• _Data to use_:
★ ★ ★ ★

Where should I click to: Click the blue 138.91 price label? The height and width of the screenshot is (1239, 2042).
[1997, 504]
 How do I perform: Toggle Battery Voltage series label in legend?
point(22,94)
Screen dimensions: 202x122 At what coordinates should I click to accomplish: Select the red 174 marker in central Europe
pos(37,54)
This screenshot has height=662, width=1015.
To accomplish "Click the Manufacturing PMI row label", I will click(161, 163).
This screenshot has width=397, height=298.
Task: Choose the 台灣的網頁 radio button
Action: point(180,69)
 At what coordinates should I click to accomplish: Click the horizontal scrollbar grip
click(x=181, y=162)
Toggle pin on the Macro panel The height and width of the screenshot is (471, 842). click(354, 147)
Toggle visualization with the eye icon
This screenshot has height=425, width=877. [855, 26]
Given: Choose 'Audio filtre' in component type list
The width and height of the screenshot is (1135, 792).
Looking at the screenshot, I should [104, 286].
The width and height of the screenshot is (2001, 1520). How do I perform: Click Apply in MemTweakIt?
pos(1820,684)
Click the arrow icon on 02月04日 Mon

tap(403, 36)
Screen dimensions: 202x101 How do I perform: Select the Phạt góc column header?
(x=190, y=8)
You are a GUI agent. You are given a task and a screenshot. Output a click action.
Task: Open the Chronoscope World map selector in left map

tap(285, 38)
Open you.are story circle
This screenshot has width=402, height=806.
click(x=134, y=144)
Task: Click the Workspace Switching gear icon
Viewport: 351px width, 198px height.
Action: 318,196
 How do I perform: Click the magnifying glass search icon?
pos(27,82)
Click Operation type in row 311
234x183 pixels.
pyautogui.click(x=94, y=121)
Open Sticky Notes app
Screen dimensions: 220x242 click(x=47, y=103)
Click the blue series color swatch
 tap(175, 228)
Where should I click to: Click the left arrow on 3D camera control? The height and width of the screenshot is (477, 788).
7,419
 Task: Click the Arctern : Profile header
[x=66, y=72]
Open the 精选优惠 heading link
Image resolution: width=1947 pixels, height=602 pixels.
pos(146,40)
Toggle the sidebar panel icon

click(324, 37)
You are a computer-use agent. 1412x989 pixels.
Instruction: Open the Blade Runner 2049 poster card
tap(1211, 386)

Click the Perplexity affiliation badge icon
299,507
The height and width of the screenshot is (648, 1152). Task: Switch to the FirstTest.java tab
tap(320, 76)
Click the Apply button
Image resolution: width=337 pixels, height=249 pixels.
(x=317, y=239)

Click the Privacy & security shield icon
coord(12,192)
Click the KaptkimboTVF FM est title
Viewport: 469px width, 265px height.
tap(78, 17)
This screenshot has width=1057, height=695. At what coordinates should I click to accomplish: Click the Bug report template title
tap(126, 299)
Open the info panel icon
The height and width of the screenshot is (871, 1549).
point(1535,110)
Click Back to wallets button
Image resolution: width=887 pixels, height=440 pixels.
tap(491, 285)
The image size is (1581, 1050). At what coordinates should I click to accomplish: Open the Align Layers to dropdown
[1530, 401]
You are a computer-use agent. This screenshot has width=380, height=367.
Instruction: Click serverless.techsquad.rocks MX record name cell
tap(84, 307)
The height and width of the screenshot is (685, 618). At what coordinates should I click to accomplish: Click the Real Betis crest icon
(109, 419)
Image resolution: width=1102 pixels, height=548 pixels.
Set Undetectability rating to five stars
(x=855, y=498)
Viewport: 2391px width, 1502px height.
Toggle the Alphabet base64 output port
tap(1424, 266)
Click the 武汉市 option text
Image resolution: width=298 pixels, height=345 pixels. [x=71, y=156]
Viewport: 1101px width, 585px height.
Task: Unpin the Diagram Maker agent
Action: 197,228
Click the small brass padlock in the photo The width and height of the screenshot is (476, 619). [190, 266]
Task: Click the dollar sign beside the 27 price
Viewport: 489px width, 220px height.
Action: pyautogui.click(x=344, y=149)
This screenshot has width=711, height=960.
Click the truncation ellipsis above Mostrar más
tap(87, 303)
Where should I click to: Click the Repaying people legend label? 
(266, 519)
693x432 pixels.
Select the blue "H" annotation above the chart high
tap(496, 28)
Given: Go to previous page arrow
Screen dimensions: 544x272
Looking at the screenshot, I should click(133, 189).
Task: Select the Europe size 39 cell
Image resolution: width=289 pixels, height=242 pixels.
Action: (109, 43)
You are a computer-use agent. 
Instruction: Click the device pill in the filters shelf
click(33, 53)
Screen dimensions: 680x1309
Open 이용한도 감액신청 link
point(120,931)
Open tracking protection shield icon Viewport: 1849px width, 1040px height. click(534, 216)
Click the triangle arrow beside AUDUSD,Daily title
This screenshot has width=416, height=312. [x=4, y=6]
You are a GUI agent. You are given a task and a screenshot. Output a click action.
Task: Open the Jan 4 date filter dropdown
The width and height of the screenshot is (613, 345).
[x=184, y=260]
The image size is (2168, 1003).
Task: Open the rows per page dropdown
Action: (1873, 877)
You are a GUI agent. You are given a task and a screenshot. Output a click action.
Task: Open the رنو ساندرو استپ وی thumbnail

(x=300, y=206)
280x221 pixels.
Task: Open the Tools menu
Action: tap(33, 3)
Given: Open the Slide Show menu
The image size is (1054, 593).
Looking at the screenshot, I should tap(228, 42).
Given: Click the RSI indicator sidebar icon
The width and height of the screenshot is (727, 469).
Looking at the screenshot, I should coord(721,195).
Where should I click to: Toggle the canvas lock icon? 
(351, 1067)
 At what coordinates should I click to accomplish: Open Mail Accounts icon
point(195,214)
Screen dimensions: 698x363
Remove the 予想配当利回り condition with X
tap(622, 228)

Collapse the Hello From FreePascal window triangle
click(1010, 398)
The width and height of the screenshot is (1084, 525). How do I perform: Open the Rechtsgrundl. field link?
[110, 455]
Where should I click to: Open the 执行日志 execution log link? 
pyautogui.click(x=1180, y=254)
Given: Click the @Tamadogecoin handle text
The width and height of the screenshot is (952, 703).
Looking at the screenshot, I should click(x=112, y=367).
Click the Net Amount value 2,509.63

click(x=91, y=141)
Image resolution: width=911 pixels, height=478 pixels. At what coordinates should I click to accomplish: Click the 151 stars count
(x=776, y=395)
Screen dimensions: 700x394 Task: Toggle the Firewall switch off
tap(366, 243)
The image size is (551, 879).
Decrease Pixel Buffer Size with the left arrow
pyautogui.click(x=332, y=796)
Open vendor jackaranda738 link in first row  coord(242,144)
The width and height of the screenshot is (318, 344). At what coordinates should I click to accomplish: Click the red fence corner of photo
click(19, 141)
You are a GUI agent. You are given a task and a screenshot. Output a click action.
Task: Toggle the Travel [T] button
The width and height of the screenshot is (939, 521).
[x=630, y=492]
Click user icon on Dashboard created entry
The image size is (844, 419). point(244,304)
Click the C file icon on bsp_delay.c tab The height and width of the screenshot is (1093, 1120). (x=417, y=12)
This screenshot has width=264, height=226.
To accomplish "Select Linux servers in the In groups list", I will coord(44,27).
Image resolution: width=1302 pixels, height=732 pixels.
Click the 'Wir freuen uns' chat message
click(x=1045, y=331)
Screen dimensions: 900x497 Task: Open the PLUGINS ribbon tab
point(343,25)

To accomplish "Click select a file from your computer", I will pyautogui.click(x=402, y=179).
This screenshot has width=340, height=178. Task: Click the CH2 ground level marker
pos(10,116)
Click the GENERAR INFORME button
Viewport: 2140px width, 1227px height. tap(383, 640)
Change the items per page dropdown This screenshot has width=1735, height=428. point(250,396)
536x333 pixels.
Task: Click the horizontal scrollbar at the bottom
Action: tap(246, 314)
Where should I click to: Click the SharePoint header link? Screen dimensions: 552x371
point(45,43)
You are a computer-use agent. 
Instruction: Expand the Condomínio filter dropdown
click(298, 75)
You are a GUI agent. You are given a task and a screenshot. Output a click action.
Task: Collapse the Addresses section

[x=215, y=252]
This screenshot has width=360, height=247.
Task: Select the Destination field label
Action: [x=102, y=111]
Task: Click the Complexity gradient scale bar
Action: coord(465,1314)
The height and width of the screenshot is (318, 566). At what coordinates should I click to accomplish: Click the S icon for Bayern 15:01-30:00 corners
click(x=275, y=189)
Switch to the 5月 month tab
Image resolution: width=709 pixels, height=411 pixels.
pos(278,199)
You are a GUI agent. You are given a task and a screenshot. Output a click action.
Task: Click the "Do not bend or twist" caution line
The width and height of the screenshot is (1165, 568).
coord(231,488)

★ ★ ★ ★

• _Given exercise_: Can you update the material from the line with "Screen dimensions: 698x363" up to and including the line with "[x=630, y=492]", replacing "Firewall" with "Bluetooth" and leaving everything else as it is?

• _Worked solution_:
Screen dimensions: 698x363
Remove the 予想配当利回り condition with X
tap(622, 228)

Collapse the Hello From FreePascal window triangle
click(1010, 398)
The width and height of the screenshot is (1084, 525). How do I perform: Open the Rechtsgrundl. field link?
[110, 455]
Where should I click to: Open the 执行日志 execution log link? 
pyautogui.click(x=1180, y=254)
Given: Click the @Tamadogecoin handle text
The width and height of the screenshot is (952, 703).
Looking at the screenshot, I should click(x=112, y=367).
Click the Net Amount value 2,509.63

click(x=91, y=141)
Image resolution: width=911 pixels, height=478 pixels. At what coordinates should I click to accomplish: Click the 151 stars count
(x=776, y=395)
Screen dimensions: 700x394 Task: Toggle the Bluetooth switch off
tap(366, 243)
The image size is (551, 879).
Decrease Pixel Buffer Size with the left arrow
pyautogui.click(x=332, y=796)
Open vendor jackaranda738 link in first row  coord(242,144)
The width and height of the screenshot is (318, 344). At what coordinates should I click to accomplish: Click the red fence corner of photo
click(19, 141)
You are a GUI agent. You are given a task and a screenshot. Output a click action.
Task: Toggle the Travel [T] button
The width and height of the screenshot is (939, 521).
[x=630, y=492]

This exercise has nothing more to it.